According to a press release, the ROV sunk to a depth of 3,000 feet (900 m) to capture the best images and prepare for its extraction. In 2013, Colombia claimed ownership of the shipwreck and its contents, since it was within the country''s maritime borders and even passed a law to this effect.
Spain has argumentated this claim, citing the origins of the ship, but the matter is likely to be more complicated, since valuables are likely to have been stolen from South American nations, according to Business Insider''s report.
Valuables on San Jose Galleon
If you are wondering why countries are so keen on a shipwreck that has been on the sea floor for centuries, then it is the weight of the 200-ton treasure that keeps them at bay.
The Colombian Navy discovered the shipwreck in 2015, and has the most information about the true scope of these treasures. From what it has now shared, the shipwreck is known for its gold and silver coins, emeralds, and Chinese ceramics, in pristine condition, as seen in the photographs.

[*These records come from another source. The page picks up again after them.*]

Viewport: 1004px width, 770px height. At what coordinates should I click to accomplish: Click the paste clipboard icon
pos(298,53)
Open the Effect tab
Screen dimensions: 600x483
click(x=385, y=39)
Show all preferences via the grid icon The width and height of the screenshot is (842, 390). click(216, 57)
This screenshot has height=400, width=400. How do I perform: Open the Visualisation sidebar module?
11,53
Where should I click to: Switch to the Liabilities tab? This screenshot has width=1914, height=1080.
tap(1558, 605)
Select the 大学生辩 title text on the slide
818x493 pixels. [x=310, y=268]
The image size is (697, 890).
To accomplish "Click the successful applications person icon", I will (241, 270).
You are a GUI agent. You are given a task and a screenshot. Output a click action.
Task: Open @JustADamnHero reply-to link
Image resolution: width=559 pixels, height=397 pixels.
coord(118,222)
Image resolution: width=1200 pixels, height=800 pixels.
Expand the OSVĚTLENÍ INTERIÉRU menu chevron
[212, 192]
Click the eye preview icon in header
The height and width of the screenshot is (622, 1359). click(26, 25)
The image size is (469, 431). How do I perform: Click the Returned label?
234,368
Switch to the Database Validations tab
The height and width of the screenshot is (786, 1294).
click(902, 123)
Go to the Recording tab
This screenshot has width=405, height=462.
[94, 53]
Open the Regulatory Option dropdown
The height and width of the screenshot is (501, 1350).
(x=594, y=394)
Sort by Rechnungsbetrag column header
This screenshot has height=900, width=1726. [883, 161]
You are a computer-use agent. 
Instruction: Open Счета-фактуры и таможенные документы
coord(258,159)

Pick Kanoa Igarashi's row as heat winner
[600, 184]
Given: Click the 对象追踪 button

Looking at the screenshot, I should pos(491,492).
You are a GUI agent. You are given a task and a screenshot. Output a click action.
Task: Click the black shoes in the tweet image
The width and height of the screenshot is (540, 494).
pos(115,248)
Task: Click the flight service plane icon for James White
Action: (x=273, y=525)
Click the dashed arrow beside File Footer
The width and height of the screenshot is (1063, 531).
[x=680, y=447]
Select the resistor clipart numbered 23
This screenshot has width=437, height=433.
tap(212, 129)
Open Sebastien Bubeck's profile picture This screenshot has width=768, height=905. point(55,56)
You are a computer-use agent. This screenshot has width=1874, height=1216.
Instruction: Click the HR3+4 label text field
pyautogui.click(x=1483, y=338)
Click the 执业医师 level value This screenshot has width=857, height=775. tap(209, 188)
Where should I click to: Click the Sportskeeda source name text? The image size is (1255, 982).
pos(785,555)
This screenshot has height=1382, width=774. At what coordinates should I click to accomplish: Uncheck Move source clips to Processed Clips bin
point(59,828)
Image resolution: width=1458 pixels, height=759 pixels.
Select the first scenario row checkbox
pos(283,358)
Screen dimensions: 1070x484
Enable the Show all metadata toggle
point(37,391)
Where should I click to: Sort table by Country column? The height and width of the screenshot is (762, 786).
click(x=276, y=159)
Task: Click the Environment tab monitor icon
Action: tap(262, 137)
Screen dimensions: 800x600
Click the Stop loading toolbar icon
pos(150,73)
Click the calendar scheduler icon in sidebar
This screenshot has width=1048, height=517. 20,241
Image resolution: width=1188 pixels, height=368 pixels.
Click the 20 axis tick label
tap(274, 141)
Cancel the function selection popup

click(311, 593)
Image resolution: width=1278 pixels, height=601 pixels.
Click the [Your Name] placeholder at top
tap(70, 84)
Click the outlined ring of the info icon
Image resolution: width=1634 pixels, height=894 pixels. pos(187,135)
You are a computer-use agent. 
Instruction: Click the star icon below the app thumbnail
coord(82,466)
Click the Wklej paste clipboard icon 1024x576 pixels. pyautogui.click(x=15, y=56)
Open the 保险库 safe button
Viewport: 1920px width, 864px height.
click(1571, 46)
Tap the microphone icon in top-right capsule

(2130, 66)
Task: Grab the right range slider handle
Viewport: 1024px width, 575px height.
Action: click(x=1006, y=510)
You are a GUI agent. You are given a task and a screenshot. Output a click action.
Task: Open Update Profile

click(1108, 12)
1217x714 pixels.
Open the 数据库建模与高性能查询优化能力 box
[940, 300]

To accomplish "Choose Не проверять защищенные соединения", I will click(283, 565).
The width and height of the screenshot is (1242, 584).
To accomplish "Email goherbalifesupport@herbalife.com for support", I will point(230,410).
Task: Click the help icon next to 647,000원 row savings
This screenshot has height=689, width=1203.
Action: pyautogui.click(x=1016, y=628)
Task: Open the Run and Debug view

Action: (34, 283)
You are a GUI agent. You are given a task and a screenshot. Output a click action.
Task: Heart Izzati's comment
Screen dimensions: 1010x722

Apart from this, there are ancient swords, and not to forget the 64 cannons on the Galleon itself, which have a different meaning. While the ship''s wreckage was not eight decades old, inscriptions on the cannons have revealed that they were manufactured in 1655 in Sevilla and Cadiz in Spain, and the total value of these artifacts along with the jewels and precious metals is estimated at $17 billion today. It is no wonder that the shipwreck is
Colombia''''s claim on San Jose Galleon
The Colombian Navy had stated in a press release that its work had been verified by members of the Commission of Shipwrecked Antiquities and the Colombian Institute of Anthropology and History (ICANH) and the military group. In four observation sessions, the military group employed high-tech equipment and computer equipment to conduct its investigations.
"This shows that our capabilities are robust and will enable us to preserve all of that submerged heritage." Ivan Duque Marquez, Colombia''s president, said in a press release. "Our goal is to preserve it and secure financing mechanisms for its future extractions."